[Collected data entries]
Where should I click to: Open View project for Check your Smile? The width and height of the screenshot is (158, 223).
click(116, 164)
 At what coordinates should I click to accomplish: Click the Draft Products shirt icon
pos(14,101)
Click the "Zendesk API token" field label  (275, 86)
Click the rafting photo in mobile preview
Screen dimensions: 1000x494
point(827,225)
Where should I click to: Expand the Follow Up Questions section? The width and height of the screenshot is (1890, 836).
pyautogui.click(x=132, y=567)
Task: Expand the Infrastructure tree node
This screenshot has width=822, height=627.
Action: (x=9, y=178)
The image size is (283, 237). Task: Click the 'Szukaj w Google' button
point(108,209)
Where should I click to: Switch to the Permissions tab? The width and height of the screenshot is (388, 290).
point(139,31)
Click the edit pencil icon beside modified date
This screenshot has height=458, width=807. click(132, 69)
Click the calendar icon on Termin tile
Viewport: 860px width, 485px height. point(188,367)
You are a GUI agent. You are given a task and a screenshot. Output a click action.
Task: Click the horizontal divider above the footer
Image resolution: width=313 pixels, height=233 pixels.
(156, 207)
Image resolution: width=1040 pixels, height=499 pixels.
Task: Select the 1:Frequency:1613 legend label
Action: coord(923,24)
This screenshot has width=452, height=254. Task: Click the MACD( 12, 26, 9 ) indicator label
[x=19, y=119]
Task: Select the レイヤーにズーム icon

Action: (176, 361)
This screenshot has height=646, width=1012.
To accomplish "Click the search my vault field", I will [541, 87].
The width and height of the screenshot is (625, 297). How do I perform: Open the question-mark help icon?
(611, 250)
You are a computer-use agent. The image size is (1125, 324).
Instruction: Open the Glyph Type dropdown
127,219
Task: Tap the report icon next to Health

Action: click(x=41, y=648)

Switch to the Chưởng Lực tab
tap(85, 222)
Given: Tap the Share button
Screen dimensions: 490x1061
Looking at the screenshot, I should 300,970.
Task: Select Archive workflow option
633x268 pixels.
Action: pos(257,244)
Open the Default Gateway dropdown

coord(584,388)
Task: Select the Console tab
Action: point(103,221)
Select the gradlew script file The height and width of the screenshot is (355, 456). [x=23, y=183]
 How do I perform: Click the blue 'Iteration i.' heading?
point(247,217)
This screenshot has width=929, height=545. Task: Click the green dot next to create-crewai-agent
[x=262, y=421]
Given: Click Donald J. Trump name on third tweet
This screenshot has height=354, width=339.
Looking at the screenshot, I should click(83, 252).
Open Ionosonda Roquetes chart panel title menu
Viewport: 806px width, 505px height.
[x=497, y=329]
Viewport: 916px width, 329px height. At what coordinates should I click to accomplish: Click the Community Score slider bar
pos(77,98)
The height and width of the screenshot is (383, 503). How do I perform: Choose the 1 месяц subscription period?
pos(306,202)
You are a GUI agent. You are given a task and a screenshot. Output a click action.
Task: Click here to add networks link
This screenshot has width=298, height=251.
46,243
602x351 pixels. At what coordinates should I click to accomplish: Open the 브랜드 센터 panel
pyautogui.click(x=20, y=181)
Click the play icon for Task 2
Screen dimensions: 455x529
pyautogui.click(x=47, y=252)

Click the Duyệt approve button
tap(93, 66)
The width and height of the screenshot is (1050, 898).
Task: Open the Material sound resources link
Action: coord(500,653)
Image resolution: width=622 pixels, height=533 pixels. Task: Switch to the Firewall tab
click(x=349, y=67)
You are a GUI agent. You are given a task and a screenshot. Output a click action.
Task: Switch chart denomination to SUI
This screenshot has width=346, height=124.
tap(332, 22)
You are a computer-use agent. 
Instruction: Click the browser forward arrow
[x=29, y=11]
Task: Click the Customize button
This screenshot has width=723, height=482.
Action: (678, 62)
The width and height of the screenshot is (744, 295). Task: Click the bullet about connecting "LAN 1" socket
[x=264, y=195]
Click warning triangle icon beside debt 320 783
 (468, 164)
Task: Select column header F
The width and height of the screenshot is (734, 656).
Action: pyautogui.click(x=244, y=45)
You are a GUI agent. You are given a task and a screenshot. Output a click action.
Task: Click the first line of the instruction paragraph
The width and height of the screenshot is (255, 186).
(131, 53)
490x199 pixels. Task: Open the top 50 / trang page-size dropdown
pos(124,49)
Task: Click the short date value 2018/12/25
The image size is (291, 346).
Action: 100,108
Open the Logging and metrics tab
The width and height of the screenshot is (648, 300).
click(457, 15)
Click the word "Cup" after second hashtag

## GOAL OF THE EXERCISE
Provide a faithful, complete copy of the entries above.

## WRITTEN SOLUTION
Where should I click to: Open View project for Check your Smile? The width and height of the screenshot is (158, 223).
click(116, 164)
 At what coordinates should I click to accomplish: Click the Draft Products shirt icon
pos(14,101)
Click the "Zendesk API token" field label  (275, 86)
Click the rafting photo in mobile preview
Screen dimensions: 1000x494
point(827,225)
Where should I click to: Expand the Follow Up Questions section? The width and height of the screenshot is (1890, 836).
pyautogui.click(x=132, y=567)
Task: Expand the Infrastructure tree node
This screenshot has width=822, height=627.
Action: (x=9, y=178)
The image size is (283, 237). Task: Click the 'Szukaj w Google' button
point(108,209)
Where should I click to: Switch to the Permissions tab? The width and height of the screenshot is (388, 290).
point(139,31)
Click the edit pencil icon beside modified date
This screenshot has height=458, width=807. click(132, 69)
Click the calendar icon on Termin tile
Viewport: 860px width, 485px height. point(188,367)
You are a GUI agent. You are given a task and a screenshot. Output a click action.
Task: Click the horizontal divider above the footer
Image resolution: width=313 pixels, height=233 pixels.
(156, 207)
Image resolution: width=1040 pixels, height=499 pixels.
Task: Select the 1:Frequency:1613 legend label
Action: coord(923,24)
This screenshot has width=452, height=254. Task: Click the MACD( 12, 26, 9 ) indicator label
[x=19, y=119]
Task: Select the レイヤーにズーム icon

Action: (176, 361)
This screenshot has height=646, width=1012.
To accomplish "Click the search my vault field", I will [541, 87].
The width and height of the screenshot is (625, 297). How do I perform: Open the question-mark help icon?
(611, 250)
You are a computer-use agent. The image size is (1125, 324).
Instruction: Open the Glyph Type dropdown
127,219
Task: Tap the report icon next to Health

Action: click(x=41, y=648)

Switch to the Chưởng Lực tab
tap(85, 222)
Given: Tap the Share button
Screen dimensions: 490x1061
Looking at the screenshot, I should 300,970.
Task: Select Archive workflow option
633x268 pixels.
Action: pos(257,244)
Open the Default Gateway dropdown

coord(584,388)
Task: Select the Console tab
Action: point(103,221)
Select the gradlew script file The height and width of the screenshot is (355, 456). [x=23, y=183]
 How do I perform: Click the blue 'Iteration i.' heading?
point(247,217)
This screenshot has width=929, height=545. Task: Click the green dot next to create-crewai-agent
[x=262, y=421]
Given: Click Donald J. Trump name on third tweet
This screenshot has height=354, width=339.
Looking at the screenshot, I should click(83, 252).
Open Ionosonda Roquetes chart panel title menu
Viewport: 806px width, 505px height.
[x=497, y=329]
Viewport: 916px width, 329px height. At what coordinates should I click to accomplish: Click the Community Score slider bar
pos(77,98)
The height and width of the screenshot is (383, 503). How do I perform: Choose the 1 месяц subscription period?
pos(306,202)
You are a GUI agent. You are given a task and a screenshot. Output a click action.
Task: Click here to add networks link
This screenshot has width=298, height=251.
46,243
602x351 pixels. At what coordinates should I click to accomplish: Open the 브랜드 센터 panel
pyautogui.click(x=20, y=181)
Click the play icon for Task 2
Screen dimensions: 455x529
pyautogui.click(x=47, y=252)

Click the Duyệt approve button
tap(93, 66)
The width and height of the screenshot is (1050, 898).
Task: Open the Material sound resources link
Action: coord(500,653)
Image resolution: width=622 pixels, height=533 pixels. Task: Switch to the Firewall tab
click(x=349, y=67)
You are a GUI agent. You are given a task and a screenshot. Output a click action.
Task: Switch chart denomination to SUI
This screenshot has width=346, height=124.
tap(332, 22)
You are a computer-use agent. 
Instruction: Click the browser forward arrow
[x=29, y=11]
Task: Click the Customize button
This screenshot has width=723, height=482.
Action: (678, 62)
The width and height of the screenshot is (744, 295). Task: Click the bullet about connecting "LAN 1" socket
[x=264, y=195]
Click warning triangle icon beside debt 320 783
 (468, 164)
Task: Select column header F
The width and height of the screenshot is (734, 656).
Action: pyautogui.click(x=244, y=45)
You are a GUI agent. You are given a task and a screenshot. Output a click action.
Task: Click the first line of the instruction paragraph
The width and height of the screenshot is (255, 186).
(131, 53)
490x199 pixels. Task: Open the top 50 / trang page-size dropdown
pos(124,49)
Task: Click the short date value 2018/12/25
The image size is (291, 346).
Action: 100,108
Open the Logging and metrics tab
The width and height of the screenshot is (648, 300).
click(457, 15)
Click the word "Cup" after second hashtag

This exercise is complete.